The story about trafficking of Boko Haram victims may have gone wide, as the writer intended it to be, but it was also aimed at drawing the attention of Nigerian authorities to the plight of children in IDP camps.
“The purpose of the article wasn’t just to tell how teenage girls are exploited by sex traffickers, but also to inform our security agencies that it was time to protect the most vulnerable,” Obaji said. “I’m happy that NAPTIP decided to act.”
But NAPTIP’s improved surveillance did not immediately put an end to exploitation of young girls in IDP camps by sex traffickers. When Obaji interviewed sex traffickers in Benin City, he found out that some of them still get their clients from where they take refuge in the northeast.
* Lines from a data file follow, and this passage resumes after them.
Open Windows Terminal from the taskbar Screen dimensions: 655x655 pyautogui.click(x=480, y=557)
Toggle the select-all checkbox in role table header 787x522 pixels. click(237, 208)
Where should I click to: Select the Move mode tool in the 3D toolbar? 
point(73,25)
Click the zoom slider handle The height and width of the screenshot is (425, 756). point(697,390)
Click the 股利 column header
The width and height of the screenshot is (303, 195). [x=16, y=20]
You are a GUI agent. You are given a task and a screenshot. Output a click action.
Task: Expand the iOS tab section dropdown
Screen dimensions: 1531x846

To confirm what he had been told, he returned to IDP camps in the region and interviewed over 60 children, with some admitting that they had been approached by people promising them jobs in Europe. He travelled as far as to Bama to discover how girls are abused in IDP camps and trafficked.
“It made me very angry,” he said. “I said to myself, enough is enough.”
The following week, Obaji travelled to Abuja, Nigeria’s capital, to meet with officials of NAPTIP. He narrated new cases of human trafficking to them and demanded more action from the agency.
“I knew NAPTIP had increased its surveillance in IDP camps in the wake of my earlier story for The Daily Beast about sex trafficking, but I wanted more from the agency,” Obaji said. “The agency asked me to make an official complaint which I did, and they promised they will do more to stop human trafficking.”
But Obaji wasn’t going to stop there. He returned to Maiduguri and met with members of the vigilante group, the Civilian Joint Task Force (CJTF), on the issue, and asked that they team up to fight trafficking in IDP camps.
“We agreed that while NAPTIP and the vigilantes keep an eye on the movement of displaced persons, I will be moving round camps every three months asking IDPs if anyone had approached them concerning Europe or elsewhere,” Obaji said. “Fortunately, since we started this, traffickers seem to have stayed away from IDP camps.”
Obaji has written a number of stories for The Daily Beast that describe how children once enslaved by Boko Haram are approached by people-smugglers and sex traffickers, and taken toward Europe. Two of those stories: Blood on Their Breasts, a Curse on Their Heads: The Juju Ritual Torturing Italy’s Sex Workers—which describes how another 17-year-old, who fled the war in Maiduguri to Benin City, was forced by her trafficker to undergo an oath swearing ritual in which a part of her areola was cut off by a juju priest, and her blood and pubic hair used for the ritual—and When the Way Out of Boko Haram Is an Ancient Slave Route—which narrates how traffickers and people-smugglers transport children from the northeast to Libya using the same route used by slave masters to transport black slaves and concubines centuries ago—have received received huge commendation from readers and security agencies in Nigeria.
NAPTIP, which has solely been responsible for combating human trafficking since its creation in 2003, believes its effort, coupled with support from partners like Obaji, is yielding results in the fight against trafficking of victims of the Boko Haram insurgency.
“Right now, NAPTIP intelligence officers are working in all the IDP camps in Maiduguri,” the top official said. “Presently, the issue of human trafficking does not exist [in IDP camps].”
Journalists do not often get involved in activism, but for reporters like Obaji, with a passion for human rights, standing up for those whose voices are rarely heard is also the responsibility of those in the media.
“As a journalist it is my job to report what is true, but I also have a duty as a Nigerian to protect my fellow citizens,” Obaji said. “I will live every day of my life fighting for the vulnerable.”